> Trecho para leitura
Por se tratar de uma Emenda à Lei Orgânica, o projeto encara um regime diferenciado de apreciação por parte dos parlamentares. O artigo 36 da LO trata do tema e prevê que haja discussão e votação em dois turnos, com intervalo mínimo de dez dias. Nestas sessões, será exigida a presença de, no mínimo, dois terços dos vereadores (quórum de 12 vereadores) e, para ser aprovada, a proposta deve receber, em ambos os turnos, pelo menos dois terços dos votos do total de membros da Câmara (12 votos). A promulgação, por parte da Mesa Diretora da Câmara, ocorre na sessão seguinte àquela em que se der a aprovação.

Uma essencialidade nem tão essencial chamada Educação

Falta estrutura, falta plano de carreira, falta projeto, mas sobra dinheiro

A participação da população também ocorreu, na noite de terça-feira (08), durante a audiência pública sobre a redução de investimentos na Educação. Sindicato, professores, entidades representativas e população participaram do debate e foram unânimes: o projeto é um retrocesso para Bento Gonçalves. Segundo a representante do Sindicato dos Servidores Públicos Municipais de Bento Gonçalves (Sindserp/BG), Taís Helena Riboldi, a área da educação possui demandas de toda ordem. “Na escola municipal onde trabalho chove, torrencialmente, dentro da secretaria. Precisamos cobrir os equipamentos com lonas, colocar baldes e colocar bacias. Não a este retrocesso”, cobrou Taís.

A Professora Juliana Soares destacou que reduzir é retirar investimentos, não há como cortar para aumentar. “O que é retirado de lei não garante mais que isso seja respeitado. Hoje, um professor em início de carreira ganha R$ 1.600,00, plano de carreira não contempla mestres e doutores. Não tivermos aporte para aquisição de tecnologias para dar aulas on-line tivemos que tirar do bolso para comprar computadores e celulares. E agora então fomos surpreendidos com ela possibilidade de diminuição orçamentária para educação. Venho manifestar nossa indignação quanto a esse projeto”, declara.

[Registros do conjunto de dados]
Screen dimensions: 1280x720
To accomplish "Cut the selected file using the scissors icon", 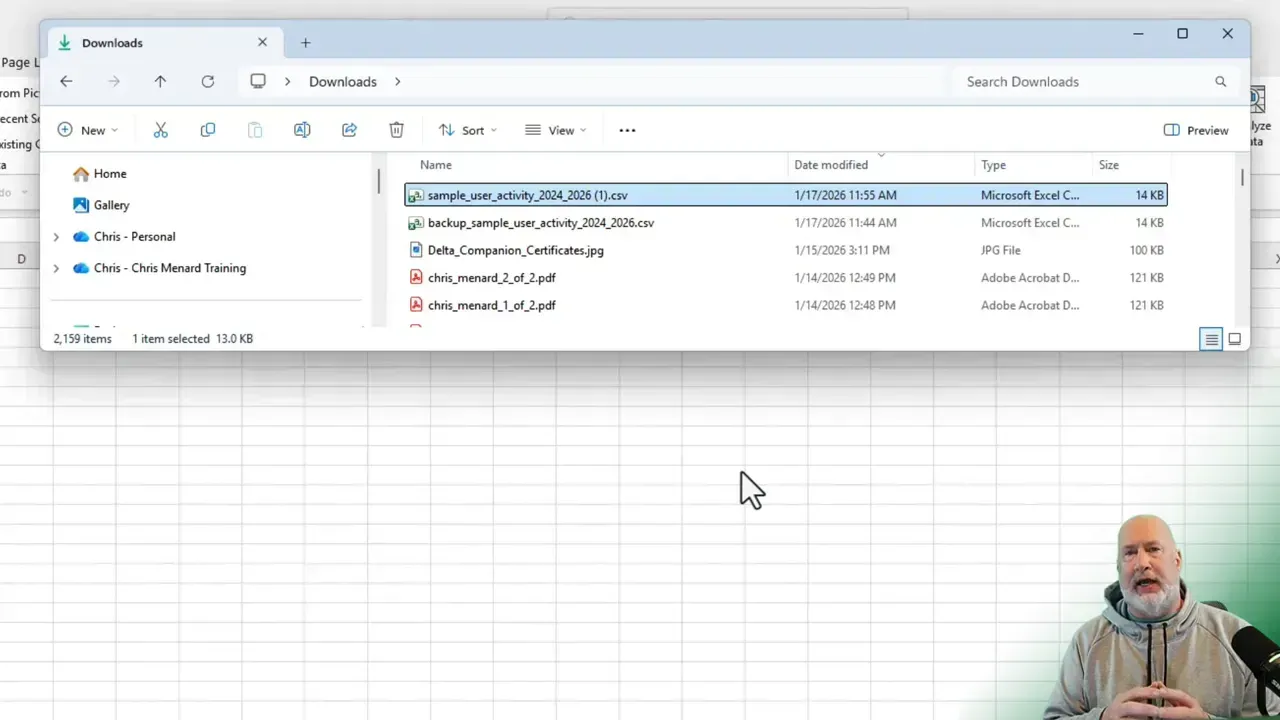I will coord(160,129).
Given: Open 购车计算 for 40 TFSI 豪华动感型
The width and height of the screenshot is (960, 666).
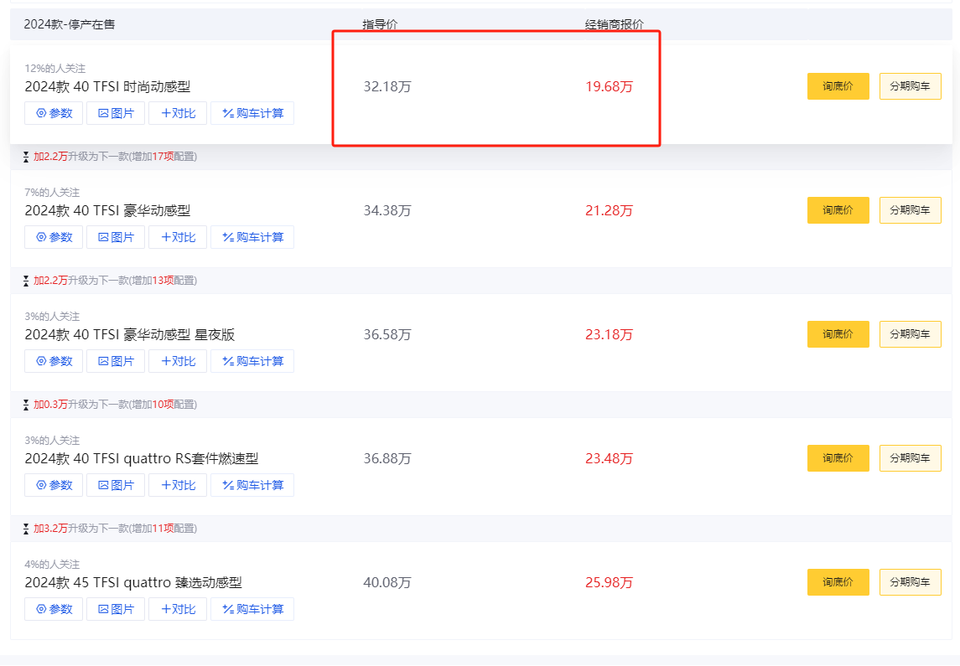Looking at the screenshot, I should tap(252, 237).
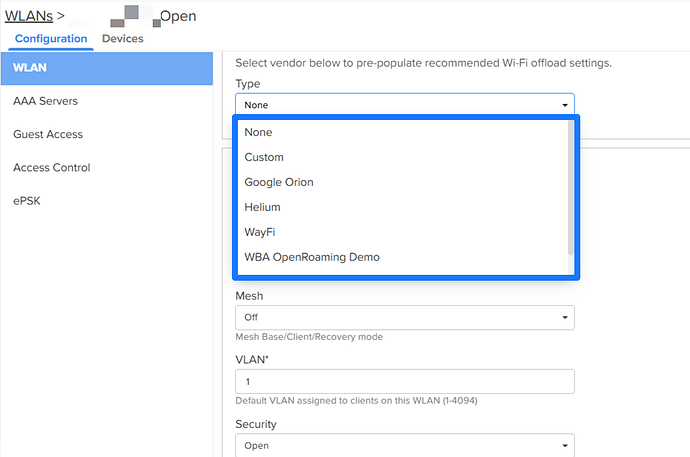Click the Open WLAN name in breadcrumb
Viewport: 690px width, 457px height.
(x=178, y=16)
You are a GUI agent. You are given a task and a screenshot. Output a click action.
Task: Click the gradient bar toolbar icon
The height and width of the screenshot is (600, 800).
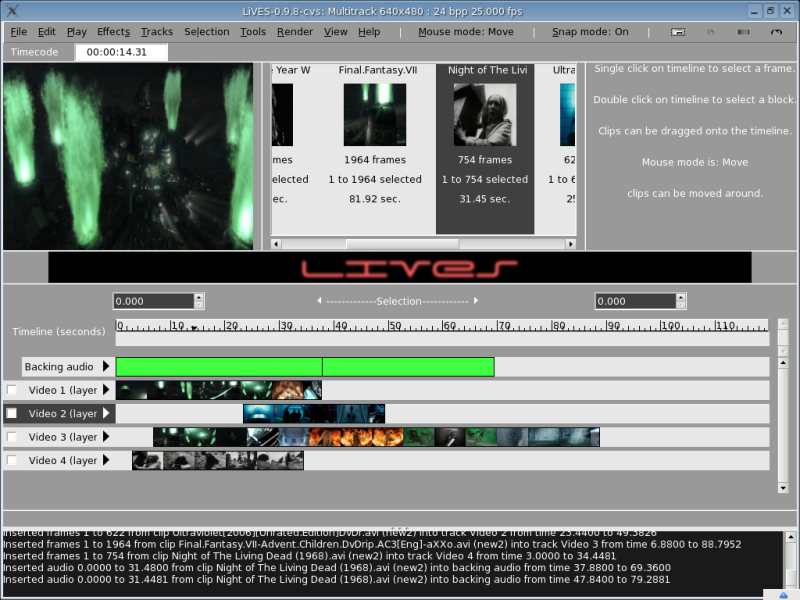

> Tarefa a executar 1
Transcreva, do texto sobre a emenda à Lei Orgânica que reduz os investimentos na Educação, o trecho compreendido entre “Por se tratar” e “der a aprovação.”, inclusive.
> Tarefa a executar 2
Prossiga o texto sobre a redução dos investimentos na Educação em Bento Gonçalves, começando logo após a última frase apresentada.

> Resultado 1
Por se tratar de uma Emenda à Lei Orgânica, o projeto encara um regime diferenciado de apreciação por parte dos parlamentares. O artigo 36 da LO trata do tema e prevê que haja discussão e votação em dois turnos, com intervalo mínimo de dez dias. Nestas sessões, será exigida a presença de, no mínimo, dois terços dos vereadores (quórum de 12 vereadores) e, para ser aprovada, a proposta deve receber, em ambos os turnos, pelo menos dois terços dos votos do total de membros da Câmara (12 votos). A promulgação, por parte da Mesa Diretora da Câmara, ocorre na sessão seguinte àquela em que se der a aprovação.

> Resultado 2
O presidente do Bento +20, Milton Milan, se disse surpreso com tudo o que ouviu. “É a primeira vez que entro num órgão público em que me dizem que está sobrando dinheiro. Se isso acontece é porque falta gestão de projetos”, disse ele. Milan ressaltou a importância do investimento em Educação e salientou que a prefeitura poderia aproveitar esses recursos para investir em cursos na área da inovação para os alunos que estivessem interessados, formar mão de obra criativa que pense no desenvolvimento da cidade para os próximos anos.

O professor Rafael Martins Costa, da EMEF Professora Maria Margarida Zambon Benini, foi cirúrgico na sua posição. “Vi a preocupação de muitos que me disseram que a área em que eu trabalho é essencial. Educação é um serviço essencial, eu nunca tinha escutado isso antes. Mas, somos essenciais para que? Para que as pessoas possam trabalhar e usem a escola como uma espécie de depósito de crianças? Que essencial é esse?”, questionou o professor.

Já o professor Dejair Bento, da EMEI Primeiros Passos, relatou que projetos poderiam ser mais feitos pela prefeitura. O docente pediu aos secretários que procurem ter uma gestão mais voltada aos interesses da comunidade escolar, utilizando os recursos disponíveis com mais coerência. No total, oito pessoas da sociedade civil se manifestaram sobre o projeto. Tirando a participação do presidente do Núcleo de Coordenação do Conselho Municipal de Saúde, Luiz Fernando Ferreira, que se absteve em opinar sobre o projeto e apenas explanou sobre as condições da área da saúde, os demais foram unânimes em pedir que os vereadores rejeitem o projeto.

Um capítulo a parte foi o silêncio e não participação do Conselho Municipal de Educação. O núcleo, que deveria ser voz responsável na defesa da Educação do município foi apenas citado durante as falas corroborando com o projeto, indo na contramão dos interesses educacionais.